▶ 문제
맨 첫 행부터 "should pyautogui.click(x=222, y=178)."가 들어 있는 행까지 한 글자도 바꾸지 말고 추출하세요. 마지막 행도 포함합니다.

[모음집에서 발췌한 기록]
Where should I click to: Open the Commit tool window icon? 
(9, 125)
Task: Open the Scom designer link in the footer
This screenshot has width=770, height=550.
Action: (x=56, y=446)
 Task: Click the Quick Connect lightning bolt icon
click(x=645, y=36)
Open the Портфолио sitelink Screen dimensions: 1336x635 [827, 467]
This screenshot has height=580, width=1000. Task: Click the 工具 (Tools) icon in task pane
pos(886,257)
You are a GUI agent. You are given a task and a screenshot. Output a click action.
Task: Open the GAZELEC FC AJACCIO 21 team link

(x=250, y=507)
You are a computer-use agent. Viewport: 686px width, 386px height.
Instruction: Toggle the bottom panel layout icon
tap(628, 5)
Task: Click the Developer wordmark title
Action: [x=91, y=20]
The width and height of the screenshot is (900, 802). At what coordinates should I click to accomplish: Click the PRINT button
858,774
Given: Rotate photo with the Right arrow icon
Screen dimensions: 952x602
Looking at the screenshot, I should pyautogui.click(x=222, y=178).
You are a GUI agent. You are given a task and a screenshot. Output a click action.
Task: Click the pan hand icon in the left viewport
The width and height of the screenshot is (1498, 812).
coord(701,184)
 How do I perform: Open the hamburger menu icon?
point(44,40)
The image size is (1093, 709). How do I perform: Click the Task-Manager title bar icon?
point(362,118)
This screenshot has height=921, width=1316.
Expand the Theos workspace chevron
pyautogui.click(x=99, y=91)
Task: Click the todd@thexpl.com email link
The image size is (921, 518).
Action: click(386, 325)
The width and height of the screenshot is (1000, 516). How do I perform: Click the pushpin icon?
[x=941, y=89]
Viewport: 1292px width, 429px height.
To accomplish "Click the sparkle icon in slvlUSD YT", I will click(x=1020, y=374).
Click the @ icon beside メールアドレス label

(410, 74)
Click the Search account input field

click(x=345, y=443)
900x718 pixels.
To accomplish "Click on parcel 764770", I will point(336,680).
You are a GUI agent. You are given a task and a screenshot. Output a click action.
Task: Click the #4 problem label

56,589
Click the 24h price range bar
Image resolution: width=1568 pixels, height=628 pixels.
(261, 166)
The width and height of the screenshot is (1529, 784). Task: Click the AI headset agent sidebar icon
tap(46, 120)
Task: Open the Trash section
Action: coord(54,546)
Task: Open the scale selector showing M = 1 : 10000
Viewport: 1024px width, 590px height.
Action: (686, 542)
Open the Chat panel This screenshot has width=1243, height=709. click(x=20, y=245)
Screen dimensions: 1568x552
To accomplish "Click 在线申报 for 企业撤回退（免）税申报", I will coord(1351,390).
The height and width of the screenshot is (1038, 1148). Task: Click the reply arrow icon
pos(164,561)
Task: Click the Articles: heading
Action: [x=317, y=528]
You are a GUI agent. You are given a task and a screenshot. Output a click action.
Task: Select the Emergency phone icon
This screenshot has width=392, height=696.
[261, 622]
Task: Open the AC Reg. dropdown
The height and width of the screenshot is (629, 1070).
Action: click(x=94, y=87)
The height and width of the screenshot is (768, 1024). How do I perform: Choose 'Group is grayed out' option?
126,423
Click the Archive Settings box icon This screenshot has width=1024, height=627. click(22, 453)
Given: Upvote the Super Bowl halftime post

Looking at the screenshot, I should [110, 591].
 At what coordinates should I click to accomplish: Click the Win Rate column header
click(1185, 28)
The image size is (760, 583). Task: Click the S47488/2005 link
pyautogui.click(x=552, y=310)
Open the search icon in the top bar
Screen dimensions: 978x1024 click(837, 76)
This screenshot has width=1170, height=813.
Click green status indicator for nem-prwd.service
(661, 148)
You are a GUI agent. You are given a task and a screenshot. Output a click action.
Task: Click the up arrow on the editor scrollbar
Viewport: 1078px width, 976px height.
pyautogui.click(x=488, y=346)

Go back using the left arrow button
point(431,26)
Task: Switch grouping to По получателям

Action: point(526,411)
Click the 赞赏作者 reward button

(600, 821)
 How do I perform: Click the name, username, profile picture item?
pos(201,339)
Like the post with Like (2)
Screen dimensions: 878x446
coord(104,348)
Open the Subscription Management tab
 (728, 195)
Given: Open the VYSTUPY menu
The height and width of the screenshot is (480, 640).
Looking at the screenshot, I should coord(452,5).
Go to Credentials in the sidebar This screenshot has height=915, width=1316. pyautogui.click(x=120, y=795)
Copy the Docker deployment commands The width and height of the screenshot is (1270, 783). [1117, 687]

▶ 풀이
Where should I click to: Open the Commit tool window icon? 
(9, 125)
Task: Open the Scom designer link in the footer
This screenshot has width=770, height=550.
Action: (x=56, y=446)
 Task: Click the Quick Connect lightning bolt icon
click(x=645, y=36)
Open the Портфолио sitelink Screen dimensions: 1336x635 [827, 467]
This screenshot has height=580, width=1000. Task: Click the 工具 (Tools) icon in task pane
pos(886,257)
You are a GUI agent. You are given a task and a screenshot. Output a click action.
Task: Open the GAZELEC FC AJACCIO 21 team link

(x=250, y=507)
You are a computer-use agent. Viewport: 686px width, 386px height.
Instruction: Toggle the bottom panel layout icon
tap(628, 5)
Task: Click the Developer wordmark title
Action: [x=91, y=20]
The width and height of the screenshot is (900, 802). At what coordinates should I click to accomplish: Click the PRINT button
858,774
Given: Rotate photo with the Right arrow icon
Screen dimensions: 952x602
Looking at the screenshot, I should pyautogui.click(x=222, y=178).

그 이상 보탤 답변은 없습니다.